Le sujet  2007 - Bac S - Philosophie - Commentaire d'un texte philosophique Imprimer le sujet
Avis du professeur :

Le texte de Hume porte sur la justice. La justice des individus et celle des Etats.
Si le thème est classique, l'opposition que développe Hume entre la justice des individus et la justice des Etats était un peu "pointue". C'est un sujet qui demande de votre part d'avoir les "reins solides" en philosophie.

LE SUJET


Expliquer le texte suivant :

La validité des règles de justice, telles qu'elles prévalent entre les individus, n'est pas entièrement suspendue entre les sociétés politiques. Tous les princes se targuent de prendre en considération les droits des autres princes, et certains, cela ne fait pas de doute, sans hypocrisie. Des alliances et des traités sont conclus tous les jours entre Etats indépendants, et ils ne seraient qu'autant de parchemin gaspillé, si l'on ne constatait, à l'expérience, qu'ils ont quelque influence et autorité. Mais ici réside la différence entre les royaumes et les individus. La nature humaine ne peut en aucune façon subsister sans l'association des individus, et cette association ne pourrait exister si l'on ne respectait pas les lois d'équité et de justice. Désordre, confusion, la guerre de tous contre tous, sont les nécessaires conséquences d'une telle conduite licencieuse. Mais les nations peuvent subsister sans relations. Elles peuvent même subsister, dans une certaine mesure, dans une guerre générale. L'observance de la justice, bien qu'utile entre elles, n'est pas garantie par une nécessité si forte qu'entre les individus, et l'obligation morale est en proportion de l'utilité. Tous les politiques admettent, ainsi que la plupart des philosophes, que des raisons d'État peuvent, en cas d'urgences particulières, dispenser de suivre les règles de justice, et invalider tout traité ou alliance, si les respecter strictement était considérablement préjudiciable à l'une ou l'autre des parties contractantes. Mais rien de moins que la plus extrême nécessité, reconnaît-on, ne peut justifier que les individus violent une promesse, ou envahissent les propriétés des autres.
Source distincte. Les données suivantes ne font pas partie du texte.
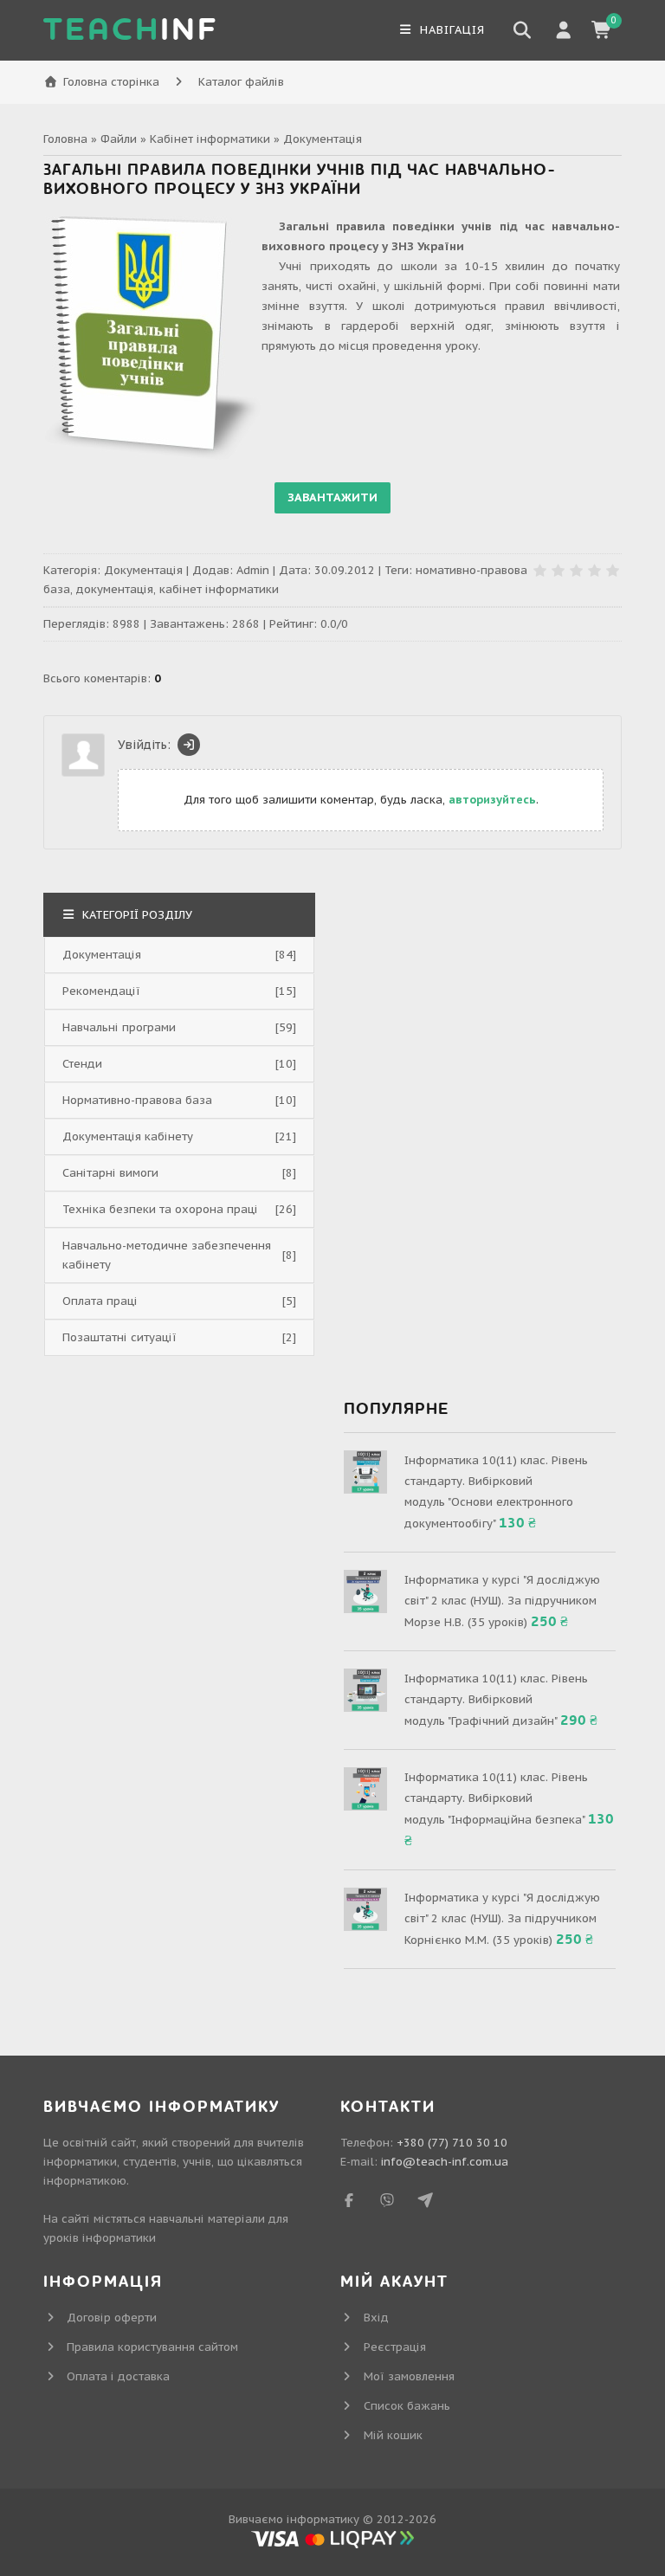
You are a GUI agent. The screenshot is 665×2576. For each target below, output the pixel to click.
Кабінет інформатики (210, 139)
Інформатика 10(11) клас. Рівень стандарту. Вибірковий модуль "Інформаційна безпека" (496, 1798)
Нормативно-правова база (137, 1100)
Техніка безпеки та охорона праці (160, 1209)
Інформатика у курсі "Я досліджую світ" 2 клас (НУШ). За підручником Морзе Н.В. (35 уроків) (502, 1601)
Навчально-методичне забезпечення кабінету (166, 1255)
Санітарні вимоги (110, 1172)
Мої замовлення (409, 2376)
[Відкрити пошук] (522, 30)
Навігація (450, 30)
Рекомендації (101, 991)
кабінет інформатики (219, 589)
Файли (118, 139)
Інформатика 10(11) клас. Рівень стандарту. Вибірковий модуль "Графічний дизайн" (496, 1699)
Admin (252, 570)
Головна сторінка (111, 81)
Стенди (82, 1063)
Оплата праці (100, 1301)
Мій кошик (393, 2435)
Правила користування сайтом (152, 2347)
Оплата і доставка (118, 2376)
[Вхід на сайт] (189, 744)
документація (114, 589)
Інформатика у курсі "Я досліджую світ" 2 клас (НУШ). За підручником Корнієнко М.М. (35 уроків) (502, 1918)
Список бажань (407, 2405)
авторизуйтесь (492, 799)
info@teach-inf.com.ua (444, 2161)
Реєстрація (395, 2347)
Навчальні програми (119, 1027)
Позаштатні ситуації (119, 1337)
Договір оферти (112, 2317)
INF (130, 30)
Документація (322, 139)
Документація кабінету (127, 1136)
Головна (65, 139)
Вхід (376, 2317)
Hume, Enquête sur les principes de la morale

La connaissance de la doctrine de l'auteur n'est pas requise. Il faut et il suffit que l'explication rende compte, par la compréhension précise du texte, du problème dont il est question.

LE CORRIGÉ


I – PRESENTATION DU TEXTE ET DE SES DIFFICULTES

Ce texte, centré sur des questions politiques, ne pose pas de problèmes de compréhension. Mais il convoque de nombreuses notions de programme : la société, l'État, la justice, le droit et le devoir.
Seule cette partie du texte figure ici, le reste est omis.